A Comment About

The Realities of ‘College Education’

June 15, 2009 - 12:35 am - by Abraham H. Miller
Geoff
2009-06-15 16:13:27

78 Marc Malone
” You refute yourself when you say you had required studies in essentially useless courses (ethnic studies). You were very fortunate that you had one with an actual teacher. If both were a waste, perhaps you’d be echoing this article.

As for this curve thing, I’m not sure how it works.
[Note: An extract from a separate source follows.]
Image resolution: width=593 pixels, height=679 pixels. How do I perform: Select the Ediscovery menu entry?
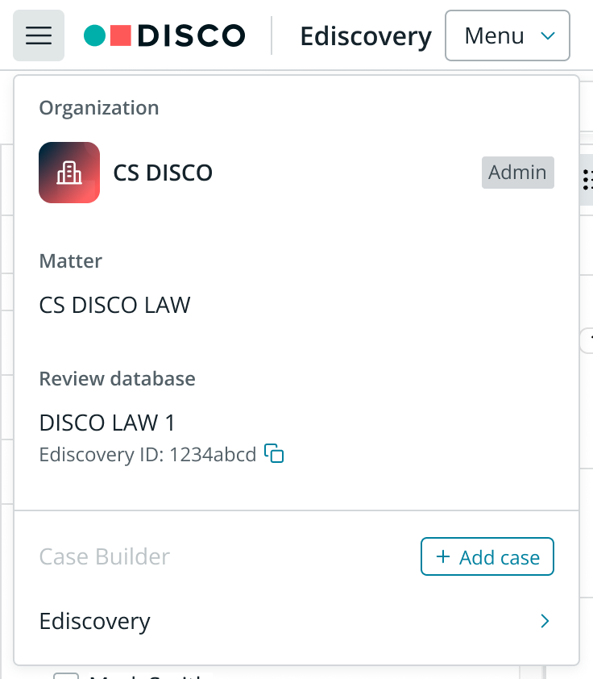click(x=297, y=621)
When I was in school, I ruined the curve, but one could not ever get more than 100%. My thought is that it doesn’t dumb down the curriculum, but rather, allows the dregs to remain in the class.

Since your name is spelled correctly (Geoff, rather than Jeff), I suspect your parents had much to do with your success.

Finally, you’d have more credibillity, if you actually used PARAGRAPHS! Geez. ;)

I was not attempting to deny the reality of forcing ______ studies on students whose field of study has nothing to do with _______ studies, rather, I was disagreeing with the author’s suggestion that anyone but a _______ studies major would be forced to take a year’s worth of ______ studies classes. There is exaggeration with the purpose of making a rhetorical statement about something, and there is exaggeration with the purpose of engaging in demagoguery, and I believe the author is guilty of the latter.
In my experience, there were two types of curves: those which took the class average of an exam, and added x amount of points to each exam as would be necessary to reach the average score that the school wanted(typically 70% or 75%). The second type(which I only experienced in organic chemistry) was to write a very difficult exam to challenge the students(he said that he tried to write them so the top score was 80%), and then taking the top score as 100% and normalize the rest of the class to this score. Needless to say, it was a tough course, but for that very reason I found it one of the more rewarding during my studies.
My parents certainly had a lot to do with my success, but to be honest, the primary cause was being genetically gifted. I’ll be the first to admit that I could be a better student, I picked up a lot of bad habits during grade school(ah, the wonderful quality of public schools), and came to rely more on natural talent than hard work, which is not a recipe for long term success. I do take pride in the fact that I was able to do as well as I did in college, as I was struggling with alcoholism that had begun in high school for the first 2.5 years of my studies prior top getting sober, I was lucky in this regard.
Finally, while I’ll admit that math has always been a greater strength than English, my paragraph breaks aren’t that bad, are they? Haha.